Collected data
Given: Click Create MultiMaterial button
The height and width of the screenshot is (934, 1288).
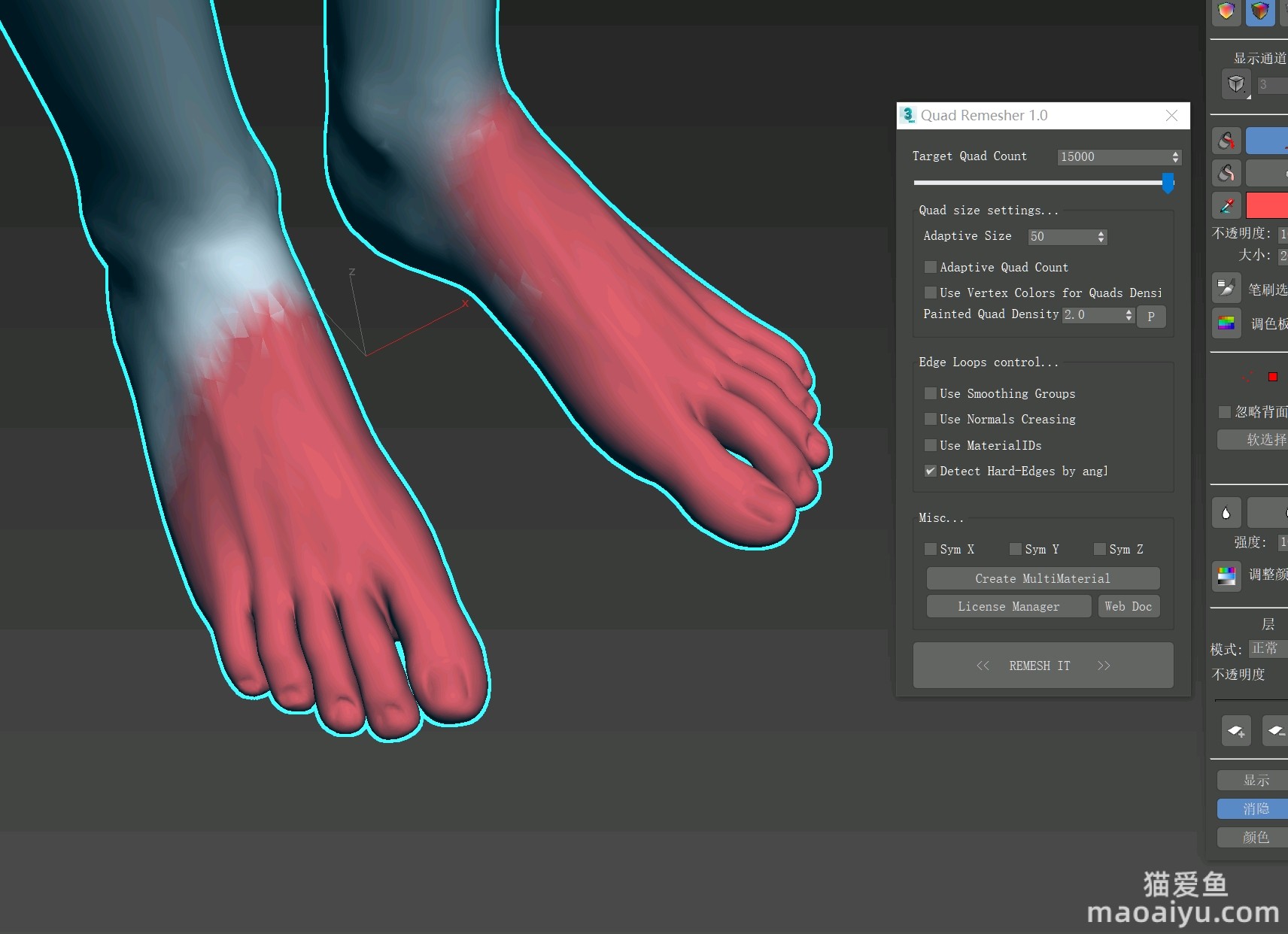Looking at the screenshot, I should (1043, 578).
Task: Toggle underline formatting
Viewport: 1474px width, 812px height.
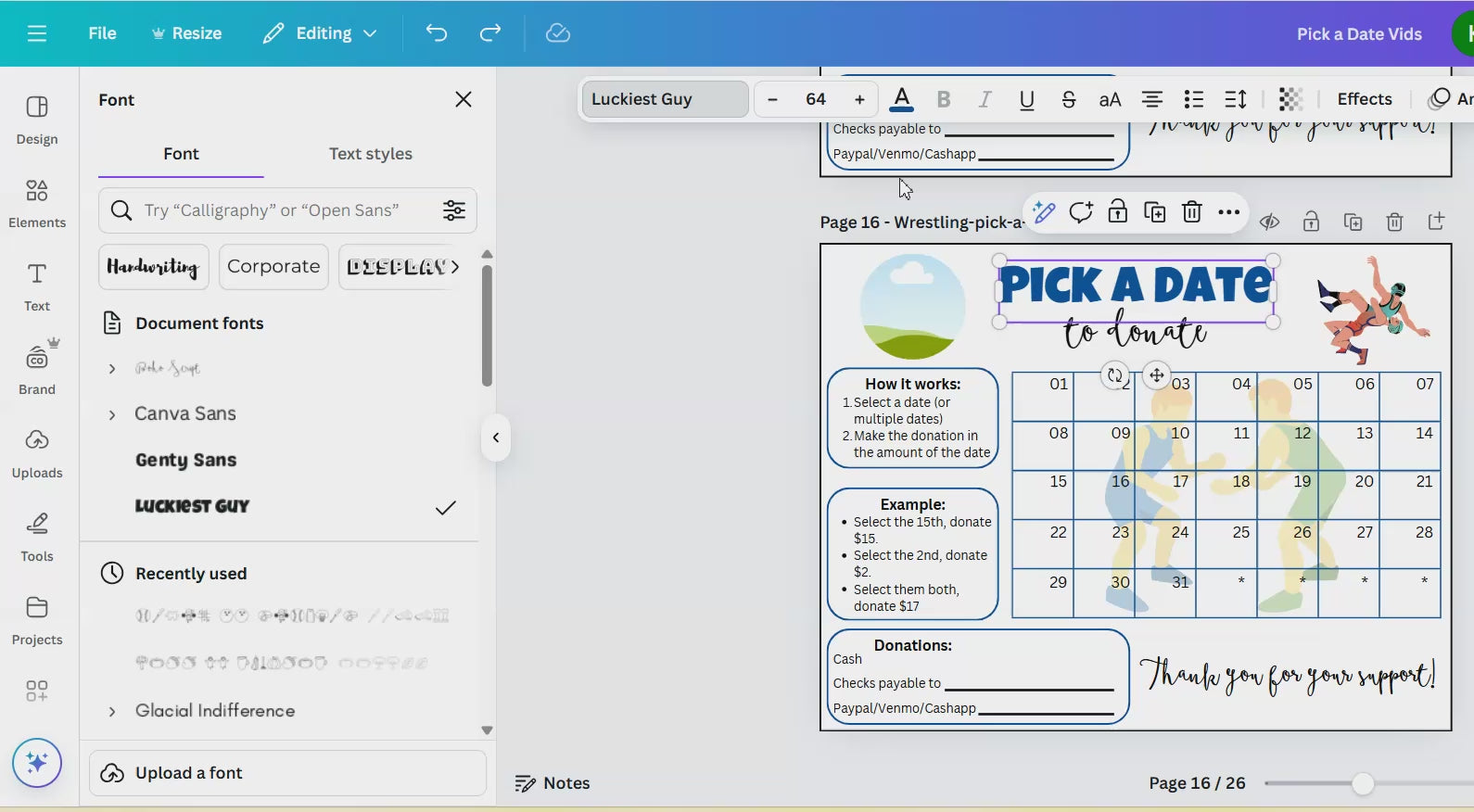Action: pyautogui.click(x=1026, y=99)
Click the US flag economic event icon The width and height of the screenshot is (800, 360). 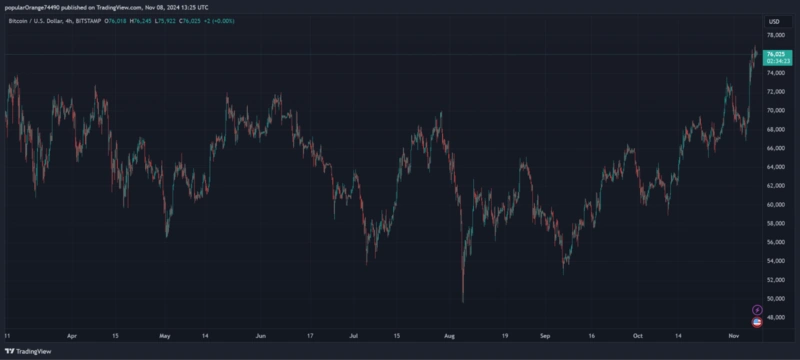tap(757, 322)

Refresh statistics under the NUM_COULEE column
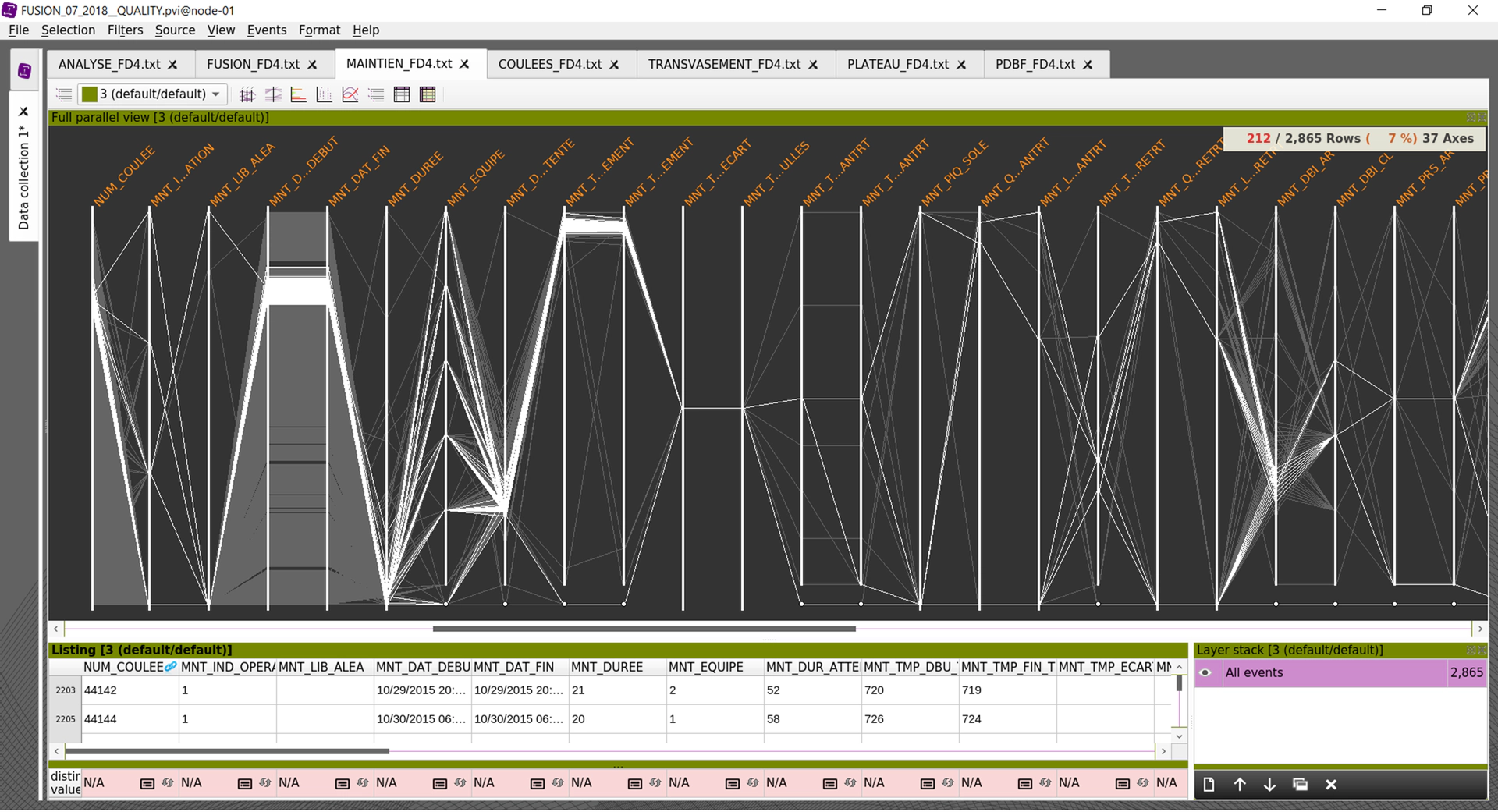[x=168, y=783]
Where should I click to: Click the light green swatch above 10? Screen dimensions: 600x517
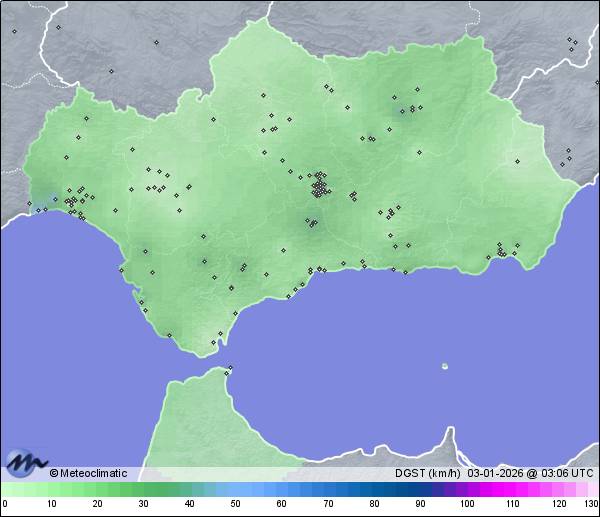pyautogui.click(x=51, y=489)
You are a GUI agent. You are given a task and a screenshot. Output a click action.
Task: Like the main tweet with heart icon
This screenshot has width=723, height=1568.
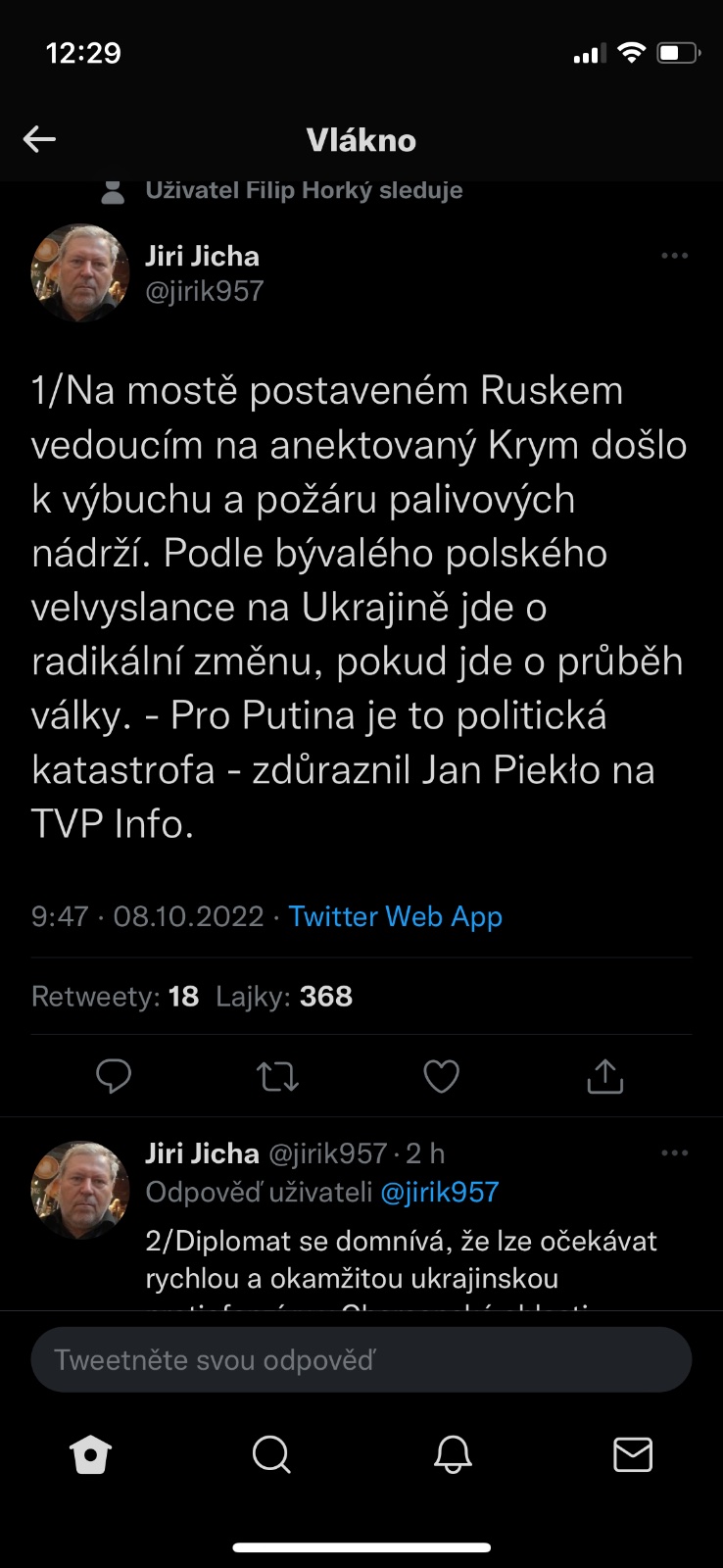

▶ [Work request]:
Reproduce nothing but the lines running from the line with "You are a GUI" through the end of the records, keeping both end lines and dropping the pictures.

▶ [Answer to the exercise]:
You are a GUI agent. You are given a task and a screenshot. Output a click action.
Task: Like the main tweet with heart icon
This screenshot has width=723, height=1568.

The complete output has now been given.